While she doesn’t necessarily see Gender Explosion as being inherently political, Johnston, a former producer of drag-king shows (she performs as Thirston W. Prescott in BoyToyz, a drag-king boy-band act), created the show in part to counter some of the disturbing sexism and racism she and others found in the drag-king world. Gender Explosion performers are required to sit down with Johnston and think through how their act might resonate politically with a diverse audience.

“When I started Gender Explosion, one of my main things was, ‘Can I create a space where we have a snapshot of liberation? Can we have a space where all genders are having fun performing—however they want and however they think—[in a manner] that relates to them respectfully, intentionally?'” says Johnston. The result was one of the first shows of its kind, bridging the often rigidly divided world of drag to feature kings, queens, femme drag queens, burlesque performers, and everyone in between doing skits, dancing, lip-synching, and a host of other performance styles.

Another local cabaret and consummate fund-raiser for nonprofits is the Fallen Women Follies, which donates proceeds to area women’s organizations, including Seattle Rape Relief (which has since closed), Angeline’s Center for Homeless Women, and Verbena, a health organization for lesbian, bisexual, and questioning women and transgendered individuals. But beyond fund-raising, these shows have also undertaken other community-building efforts. The Follies, which is female-run, has worked to change conceptions about women in the sex industry.

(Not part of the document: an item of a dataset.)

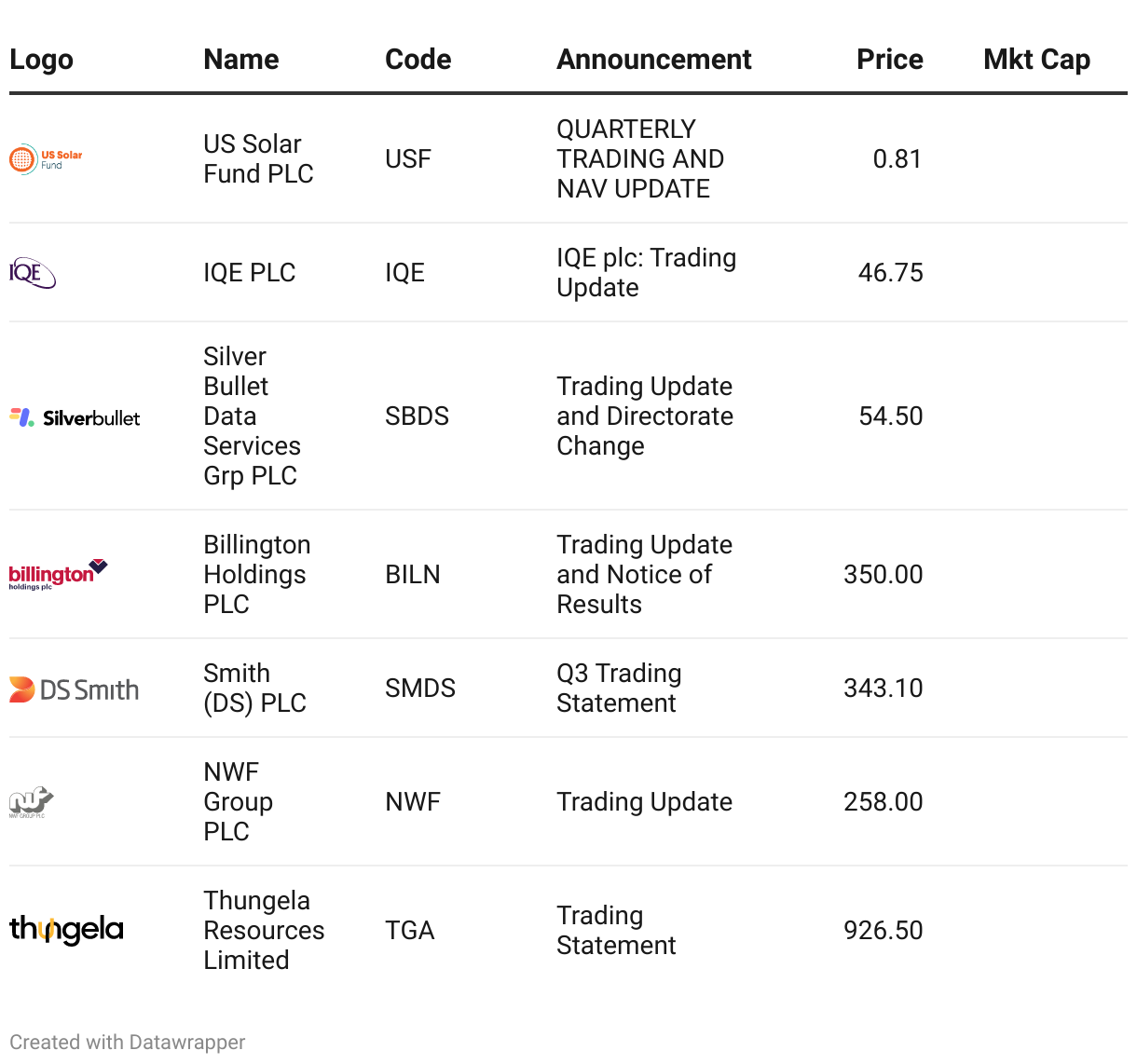Click the Announcement column header
This screenshot has width=1137, height=1064.
(654, 60)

“I think my message to people is that women acting out their sexuality is a good thing to witness,” says Tamara Dover, aka Tamara the Trapeze Lady, the Follies’ founder. “And that if we were allowed to explore that in much safer, more socially acceptable ways, the world would be a fuck of a better place.”

Dover started the Follies in 1995 to create a venue for women in the sex industry to perform for audiences of their choosing. “My criteria back then was fallen women—which, of course, used to just mean you had sex before marriage!” she says with an easy laugh. Over the years, Dover’s concept of a fallen woman has (pardon the pun) broadened to include “any woman who feels slighted by society—for whatever reason—for whatever she’s doing.” That means strippers, lesbians, even stay-at-home moms doing burlesque, drag, belly dance, spoken word, and, in Dover’s case, the aerial arts.

Dover swings into action.

(Christopher Nelson)

The reigning monarchs of queer political performance are the Queen Bees, a performance troupe consisting of predominantly feminine-identified queers, gender queers, and allies. Since forming in 2002, the Bees have taken aim at homophobia and heterosexism, George W. Bush, myriad forms of oppression, and body fascism. The trick behind their subversive sting, however, is that it’s infused with just the right amount of sensual sass—making their politics fun rather than preachy, sexy rather than soapboxy.

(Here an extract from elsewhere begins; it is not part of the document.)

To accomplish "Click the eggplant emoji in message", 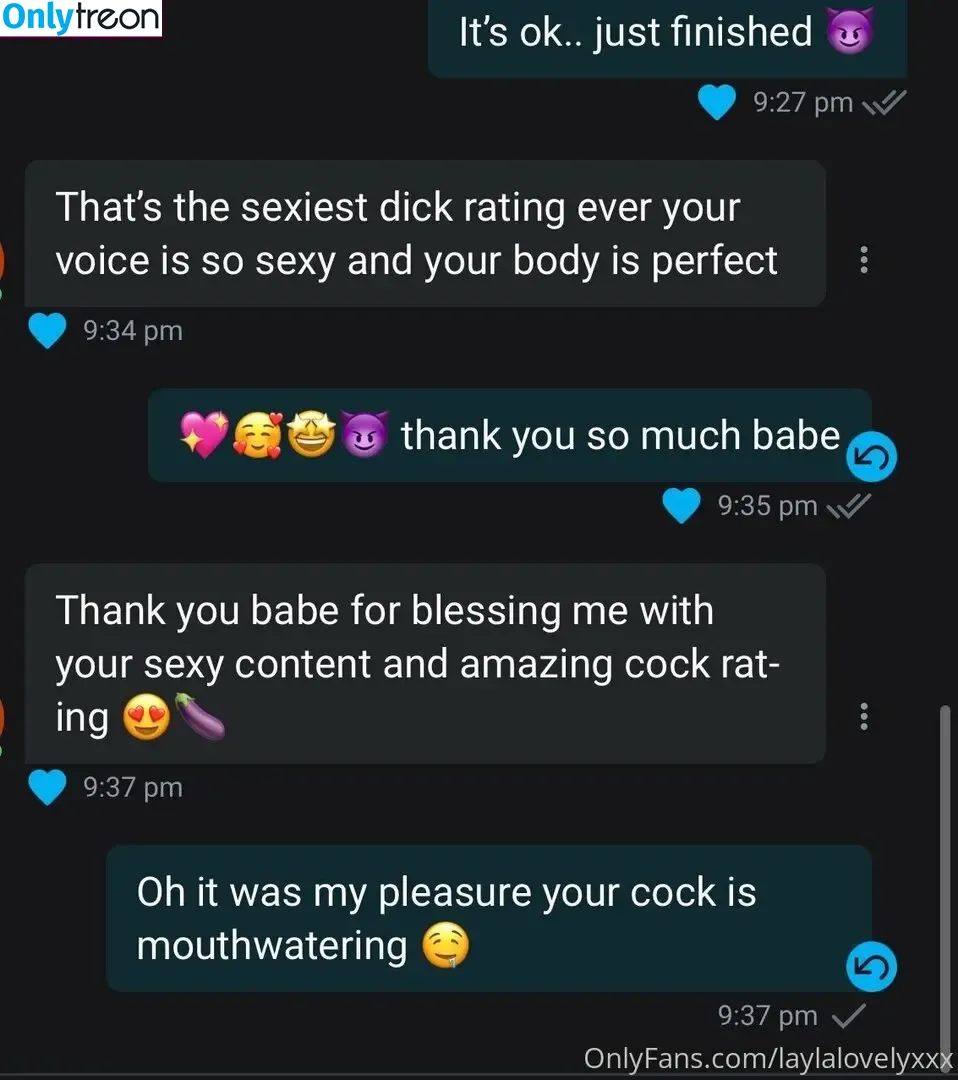I will pos(200,716).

Take the aforementioned “Pour Some Sugar on Me” piece: When the average bump and grind is being done by 250-pound lesbians, skinny women without the obligatory killer rack, and gender queers, the very nature of the “girlie show” is changed. With this undeniably titillating performance, the Queen Bees are challenging their audiences, their community, and themselves to take back girl-on-girl action from leering hetero-masculinity and to redefine what and who is sexy.

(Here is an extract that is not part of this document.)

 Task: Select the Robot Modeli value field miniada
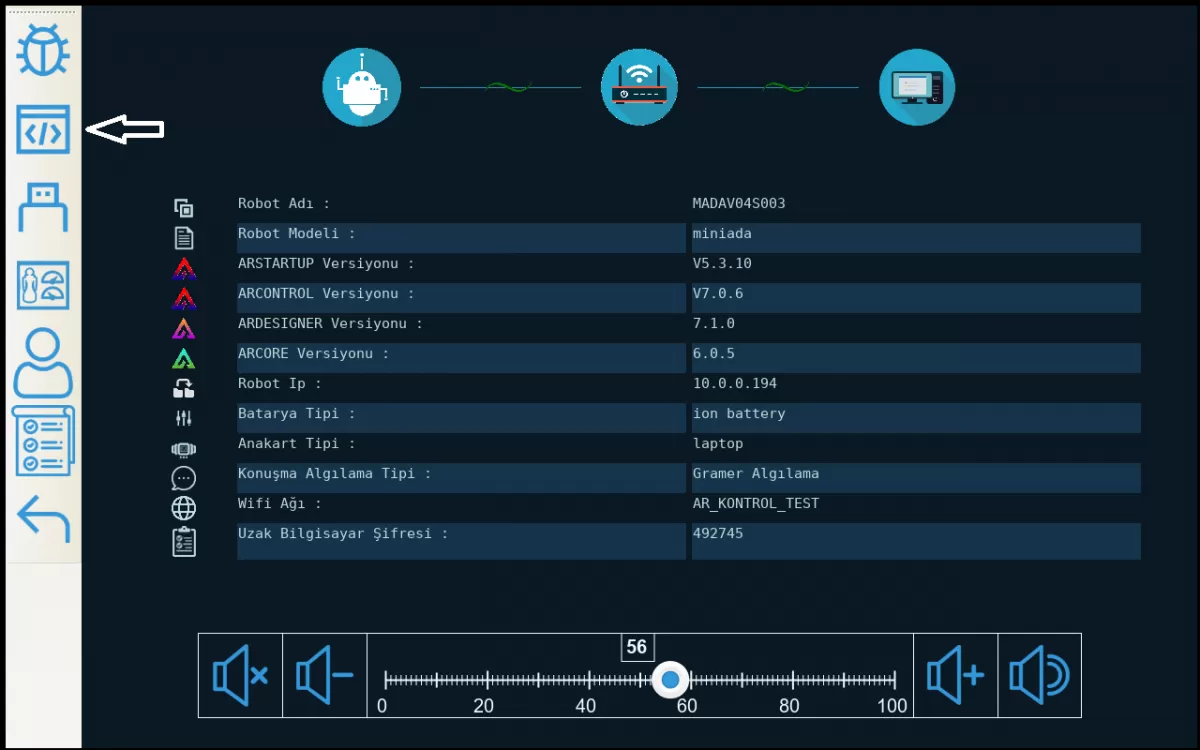tap(915, 237)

“We create this world,” says Krista Smith, aka Kentucky Fried Woman, co-founder of the Queen Bees, her voice displaying just a hint of a Kentucky-fried accent. “And in our world, women of all shapes and sizes and colors are beautiful. And in our world, queer people are OK and normalized and respected and objects of love and passion. And in our shows, George Bush is defeated and does lose to the power of the people.”

This is the kind of crucial activism so much of Seattle’s dyke performance scene is engaged in—the strengthening of the community from within.

“I know that a lot of people would say that having these quirky variety shows in bars isn’t really valid [activism],” says the Follies’ Dover. “But you know what? I’ve seen that it is. In a small way, in this little community that I’m in, I have seen positive changes.”

Johnston (far left) and BoyToyz tweak gender roles.

(Loti)

Her comment is a potent reminder that, even on a small scale, we must constantly work to overcome our own self-destructive tendencies, our own internalized oppression, in order to steel and inspire each other to fight the long line of enemies waiting outside our little worlds.

“I feel like people leave having hope, reinvigorated in their own activism and lives,” says Smith. “And for folks who aren’t activists, maybe it gives them stuff to think about.”

While they may never produce the same kind of results that down-and-dirty, street-based activism does, these artists and their shows are evidence that performance can be provocative in more ways than one.